Now, our operating model is kind of looks like this in terms of where do we want to go with a snapshot and what does it look like? We want a collection of releases from our multiverse set in stone, built on a particular version of base R, and a snapshot of packages from CRAN also set in stone.
That's where we want to arrive at, and what we end up starting with is not a pyramid of stone, more like a pyramid of water, where any package could change at any time. That's where we start, and we gradually freeze this ecosystem from the ground up, and we start by fixing a version of base R and a snapshot of CRAN packages from Posit Public Package Manager. And we say, those aren't gonna change for the entirety of the snapshot, and we give an entire month for developers to adjust their packages and checks.
And after that, we start to freeze in the next month the packages that already work in multiverse. We freeze the healthy packages, and we give time for bugs to be fixed. So, and this is a gradual, nice, soft landing and soft freeze that allows the changes that enforce quality to happen, but we provide stability along the way.
And what we end up with is maybe not all the packages from community, but certainly a lot of them. And it's this nice model that guarantees this compatibility of the packages and their dependencies in this ecosystem.
And for user installing from production, you would supply a dated snapshot URL, and the Posit Public Package Manager snapshot from two months prior.
Summary and call to action
And so to recap, so multiverse tries to centralize these releases and enforce quality for users, but also puts power and control in the hands of the maintainers to make it as much like self-publishing as we can.
So multiverse tries to centralize these releases and enforce quality for users, but also puts power and control in the hands of the maintainers to make it as much like self-publishing as we can.

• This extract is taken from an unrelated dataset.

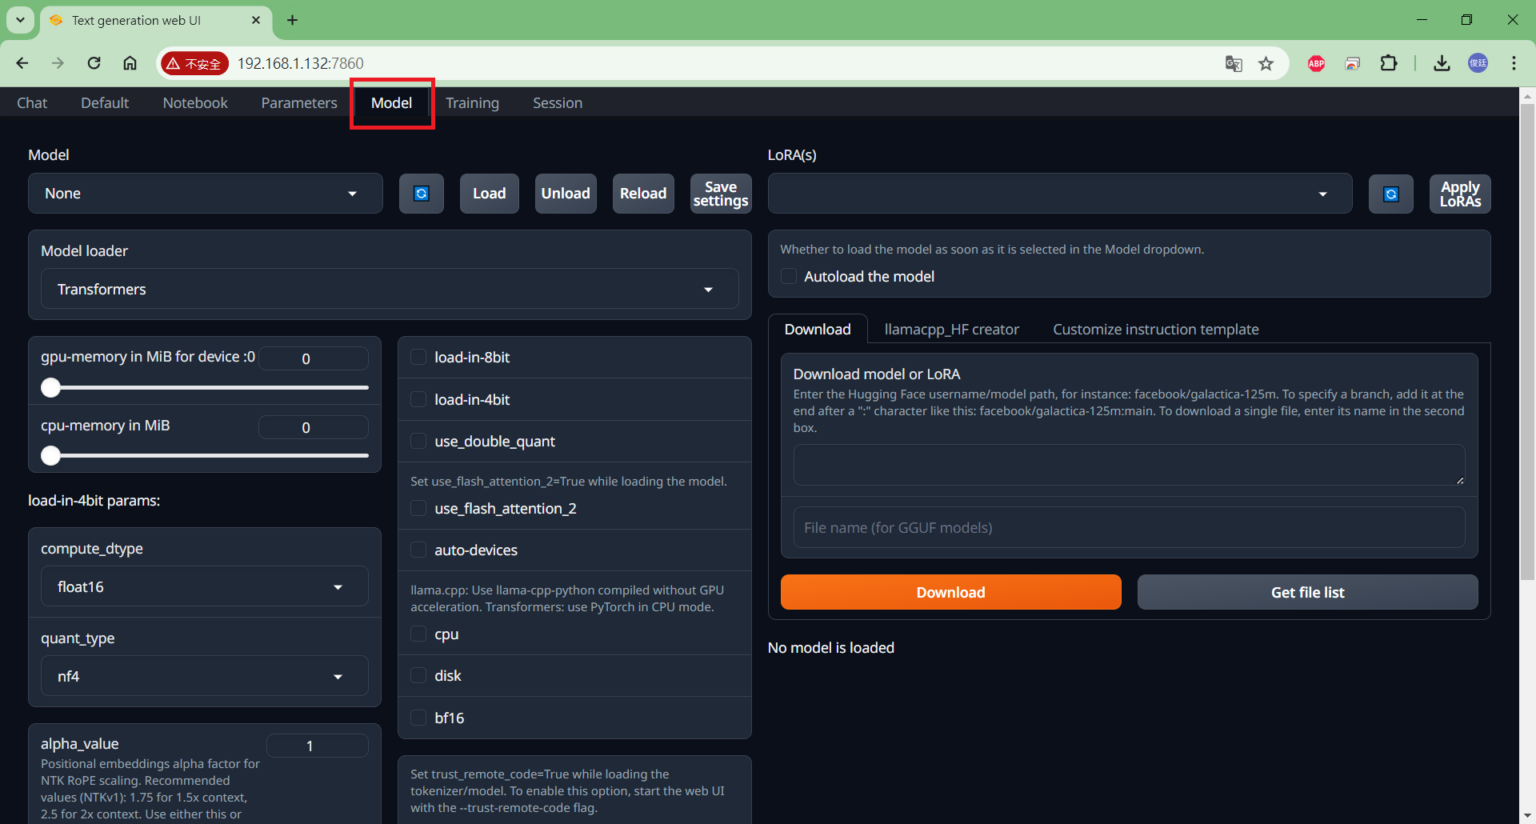The height and width of the screenshot is (824, 1536).
Task: Switch to the Training tab
Action: coord(472,102)
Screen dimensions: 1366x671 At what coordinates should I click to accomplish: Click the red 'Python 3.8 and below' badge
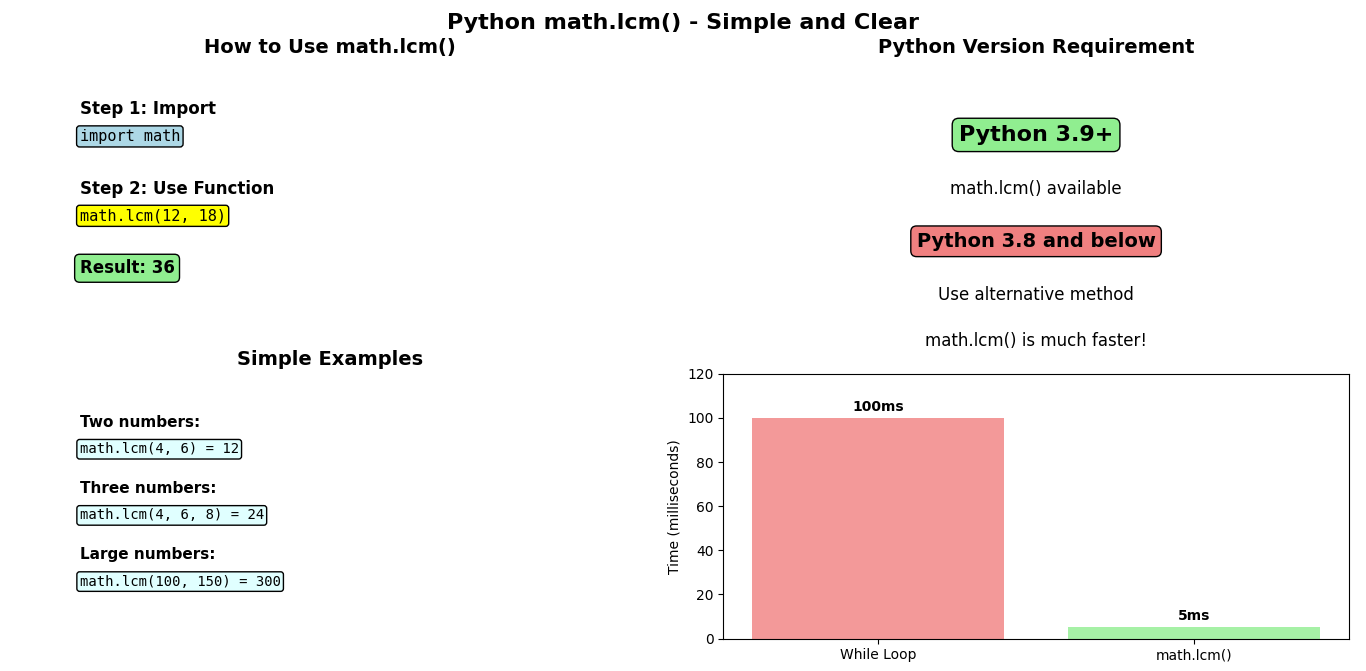(x=1036, y=241)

And why I'm talking with all of you is this is the debut of multiverse. We are ready to scale, and we are inviting package contributions from all of you. And we also wanna scale up the moderator team to make sure that this reviewing experience is fast and simple. So if you'd like to participate as a moderator as well, please come talk to me.

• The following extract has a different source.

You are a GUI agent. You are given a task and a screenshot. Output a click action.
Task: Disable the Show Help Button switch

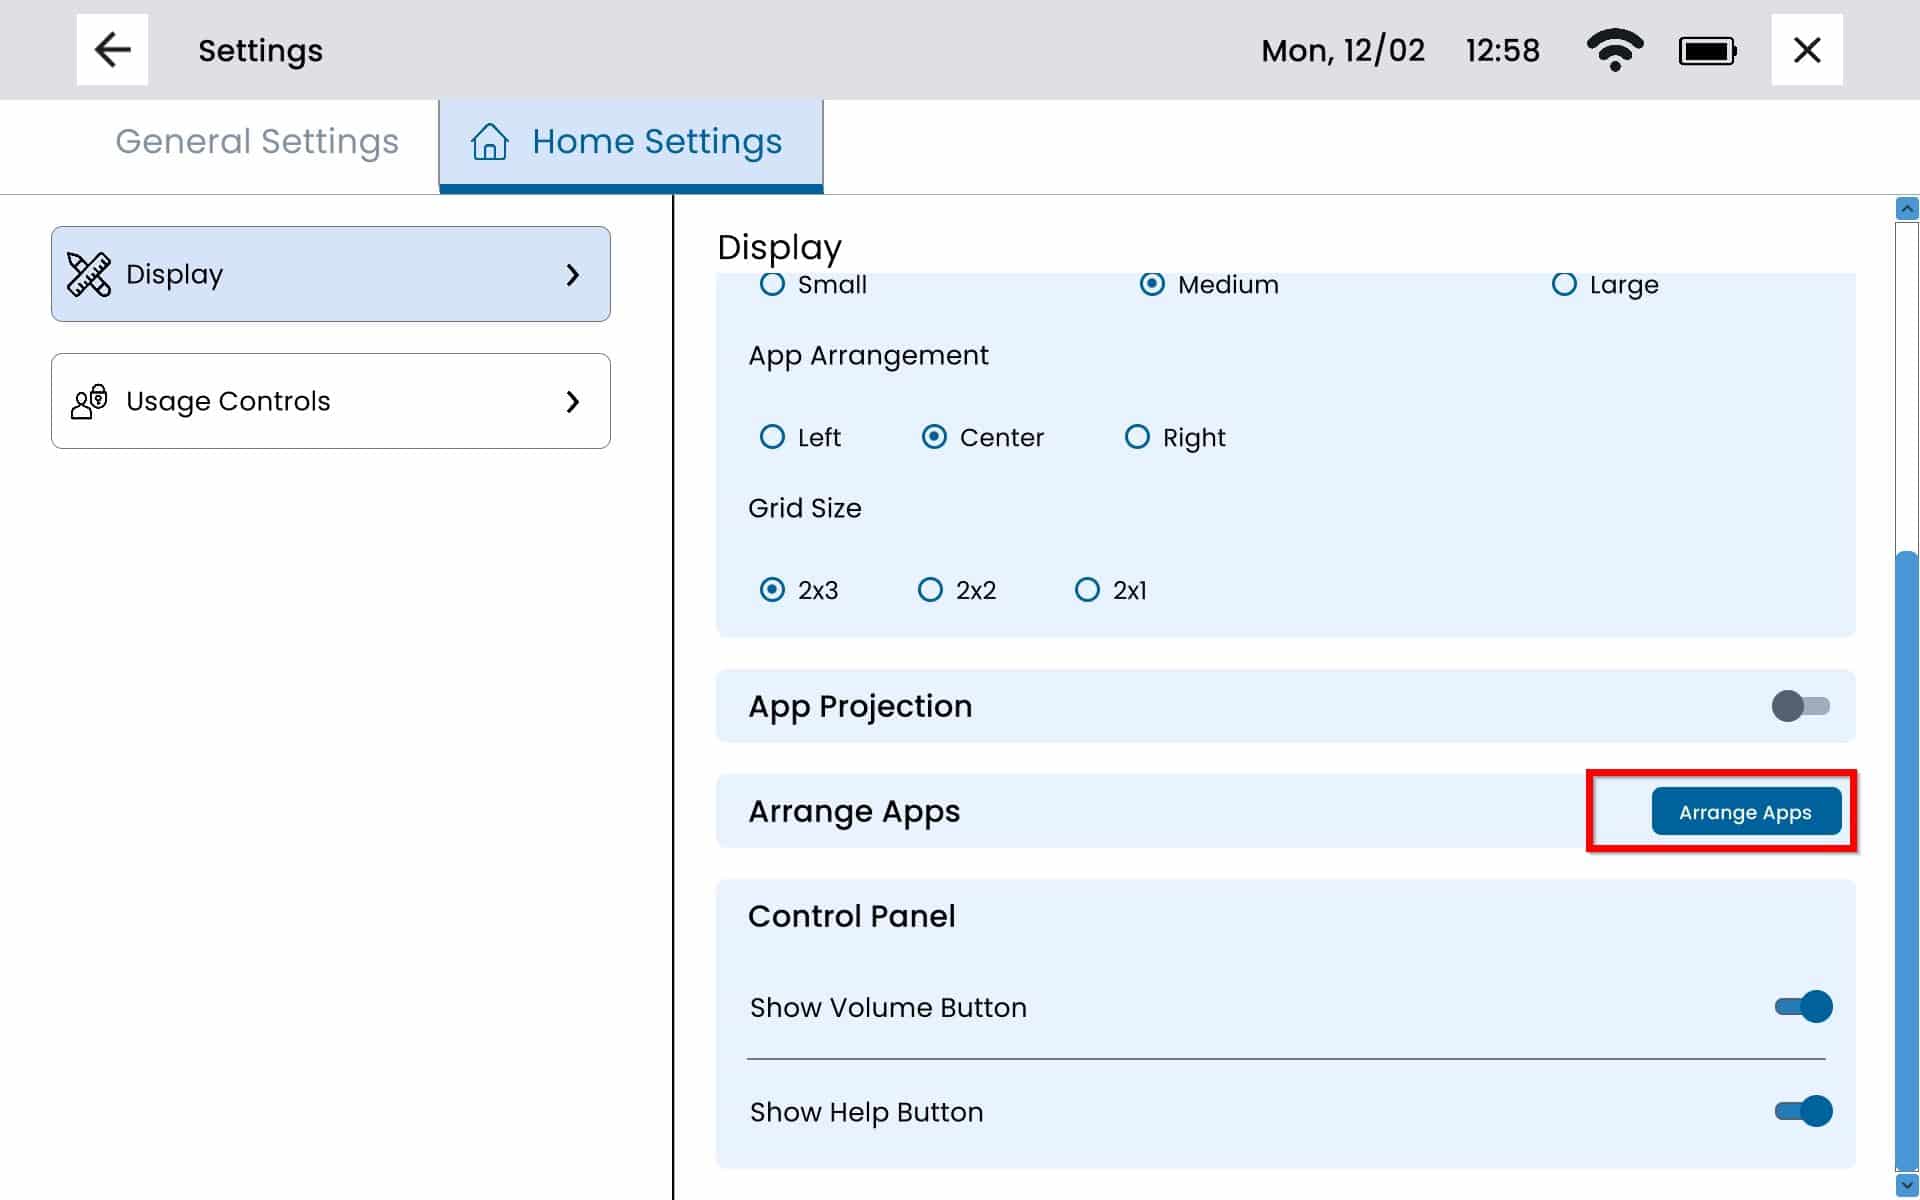tap(1803, 1111)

I maintain multiverse with three other folks listed here, and we couldn't have done this without the R Consortium or R OpenSci, or R Universe. Thanks very much, and I will be happy to take questions.
Q&A
So we check against the R Consortium advisory database which exists to report security findings. We check new submissions against that database and we enforce that again in production. I didn't list that check in the slides because it's not new or in the sense it's not unique to production, but we do enforce that.

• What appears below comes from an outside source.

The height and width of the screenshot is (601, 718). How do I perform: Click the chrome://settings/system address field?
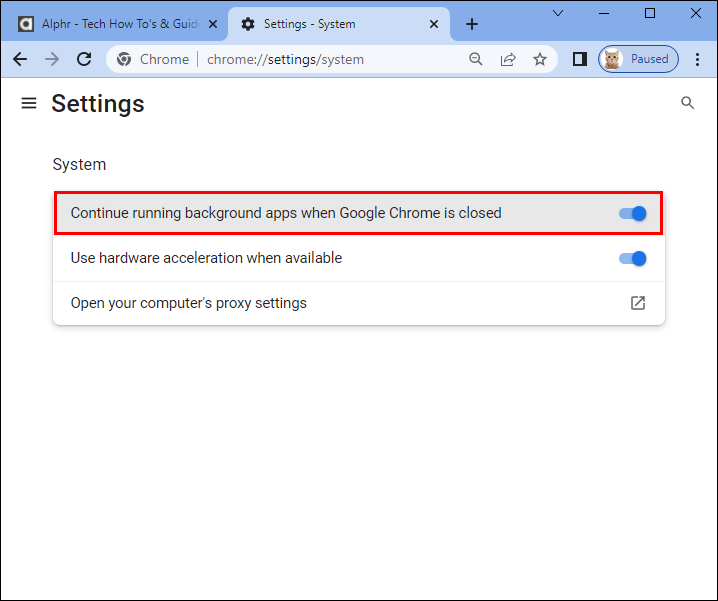[x=285, y=60]
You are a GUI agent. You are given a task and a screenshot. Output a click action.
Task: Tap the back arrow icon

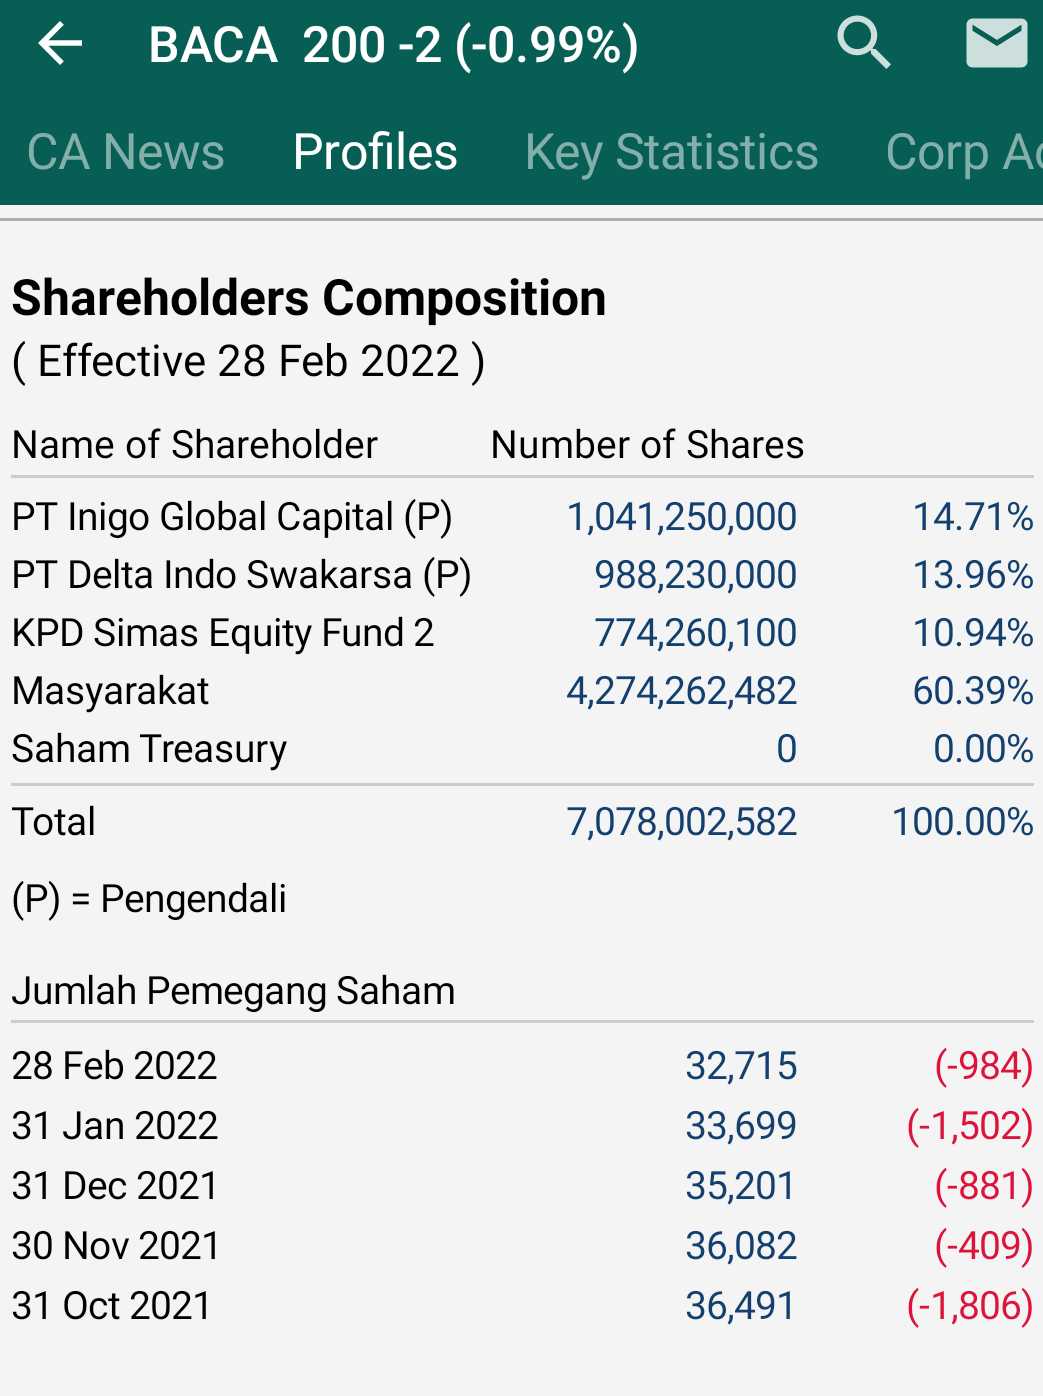click(60, 44)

Okay, so injecting maybe a package with a similar name, but enough like an existing package, but that might do something nefarious. The advisory databases as well, we rely on that stuff. We rely on the community report to report those findings.
We also have, for most package submissions, we have a manual review process. And in terms of automatically accepting packages, we take a people first approach to safety rather than a package first. So there's a short list of trusted organizations like R OpenSci, R Consortium, and we're open to growing that list. But also, if a developer isn't part of one of those trusted organizations, then we always do a manual review of new packages. And we've thought about automated checks on, let's say, the fuzzy matching of the name and stuff to account for that kind of spoofing, but haven't implemented that yet.